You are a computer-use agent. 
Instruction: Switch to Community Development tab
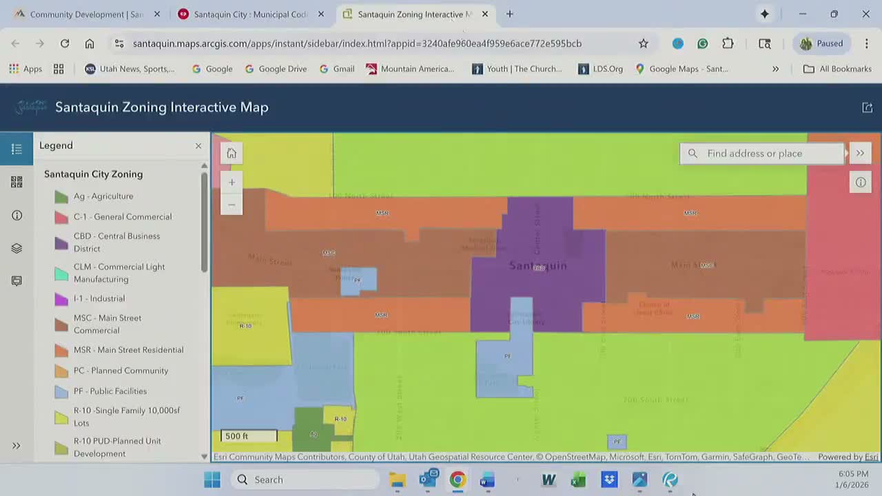(x=86, y=14)
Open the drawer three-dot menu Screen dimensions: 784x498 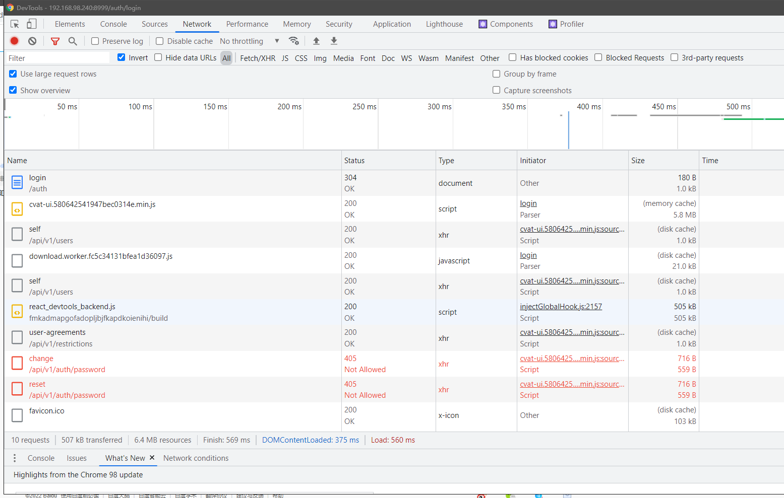coord(15,458)
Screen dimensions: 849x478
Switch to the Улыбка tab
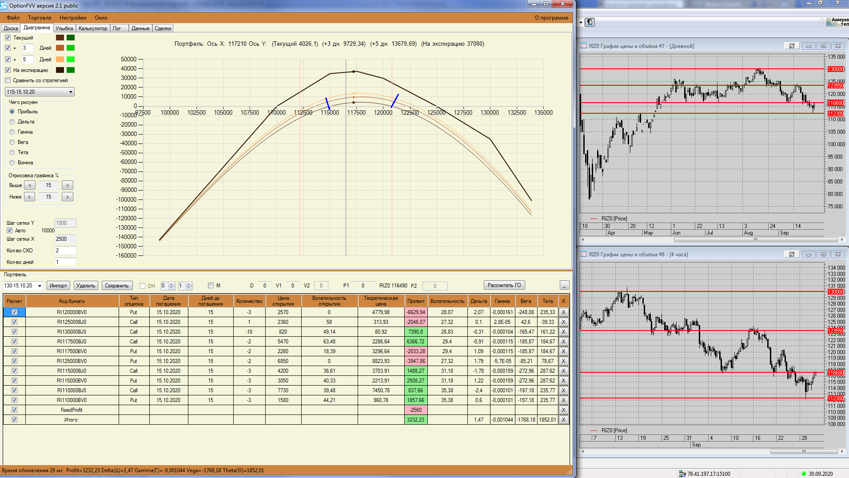[x=64, y=28]
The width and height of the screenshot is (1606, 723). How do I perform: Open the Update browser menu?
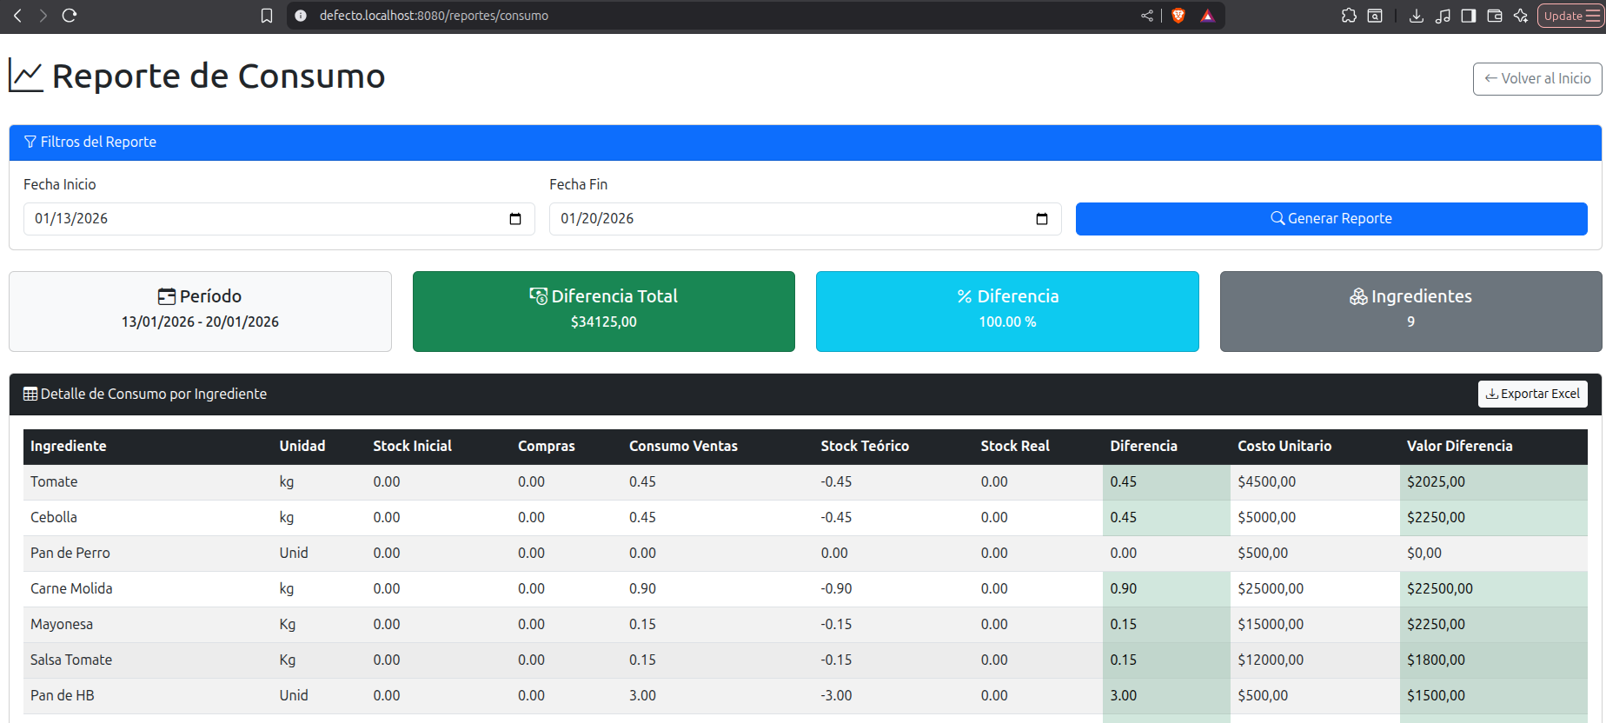click(1570, 16)
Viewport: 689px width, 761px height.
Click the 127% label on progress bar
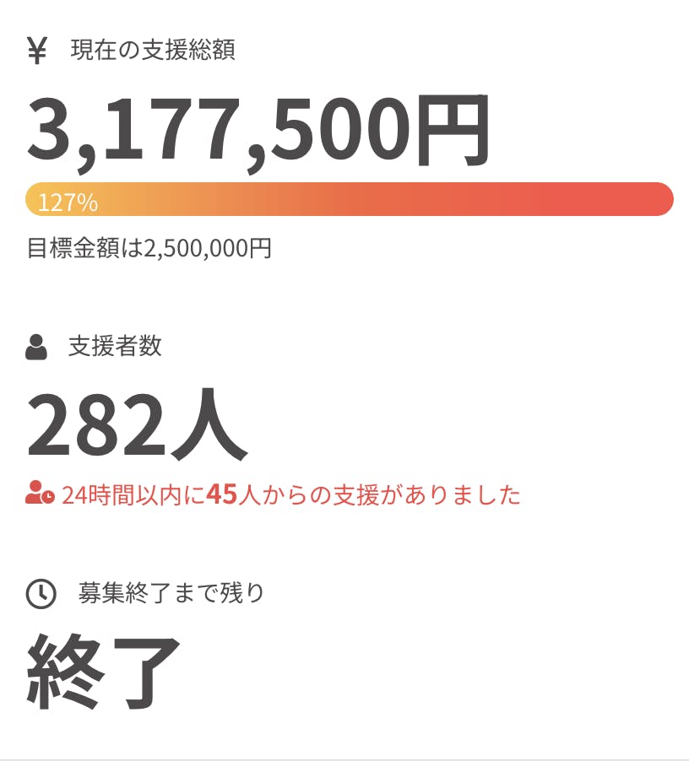pyautogui.click(x=68, y=202)
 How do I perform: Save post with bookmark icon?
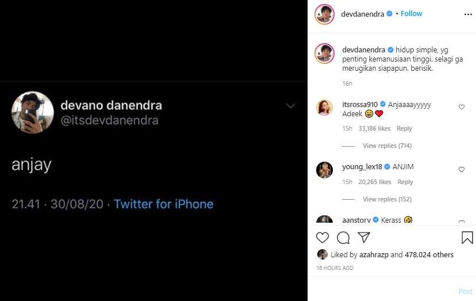467,238
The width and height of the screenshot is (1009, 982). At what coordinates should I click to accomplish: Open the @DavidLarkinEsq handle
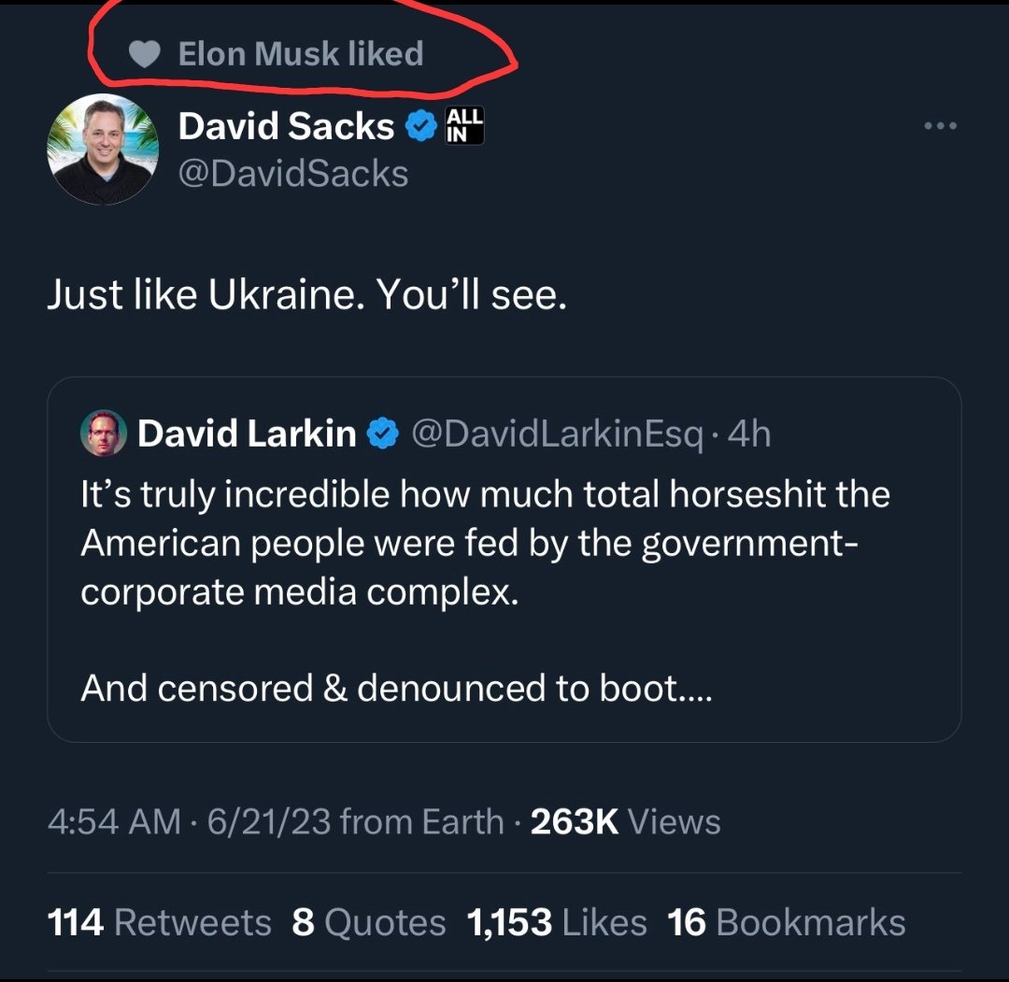pos(557,434)
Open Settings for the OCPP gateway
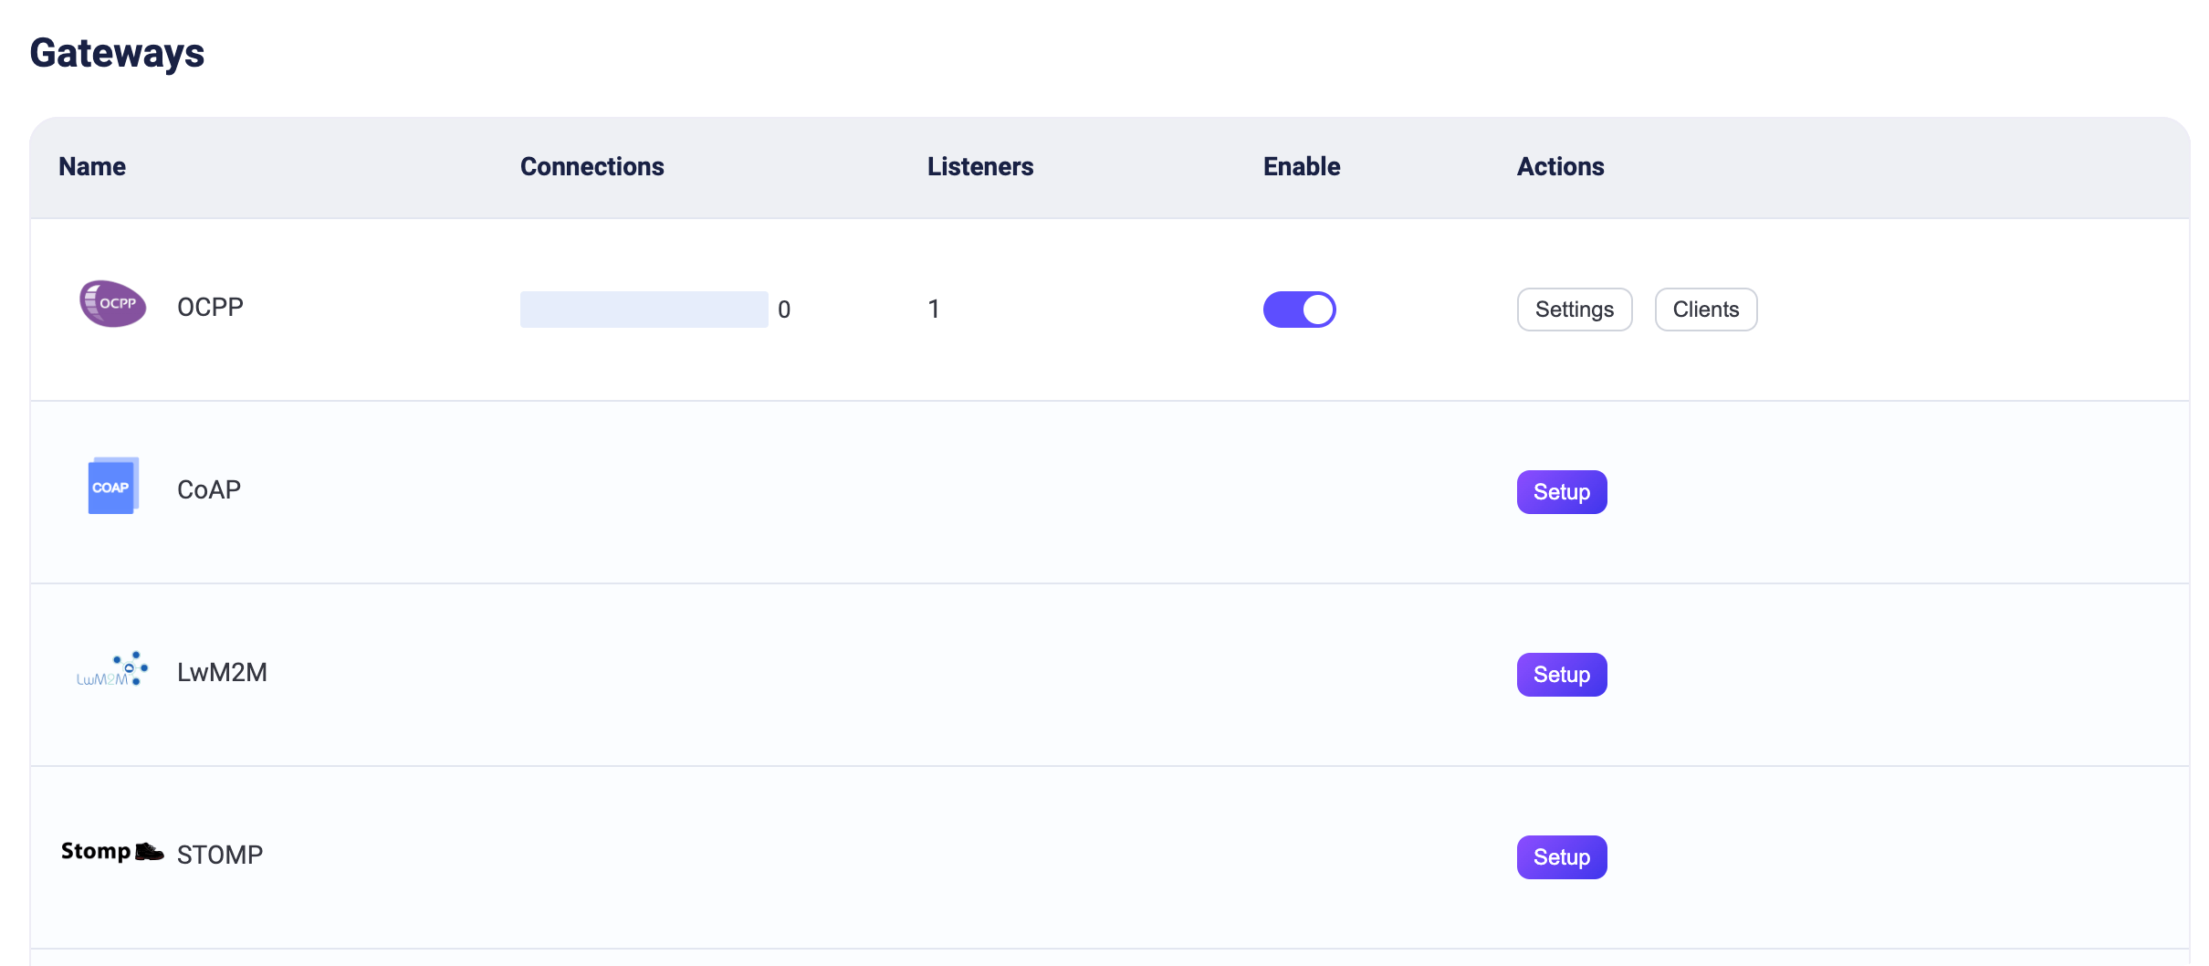The height and width of the screenshot is (966, 2209). [1574, 310]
□ □ □ □
Activity. Please print the span that begins at the line holding "The width and height of the screenshot is (1606, 723)." and ends at the last line of the data, both ends included, with no pictures.

Solution to this problem.
The width and height of the screenshot is (1606, 723). How do I perform: Open the Update browser menu?
click(1570, 16)
Viewport: 689px width, 761px height.
Click the 127% label on progress bar
pyautogui.click(x=68, y=202)
 How do I perform: Save post with bookmark icon?
467,238
The width and height of the screenshot is (1009, 982). At what coordinates should I click to accomplish: Open the @DavidLarkinEsq handle
pos(557,434)
Open Settings for the OCPP gateway
The height and width of the screenshot is (966, 2209). [1574, 310]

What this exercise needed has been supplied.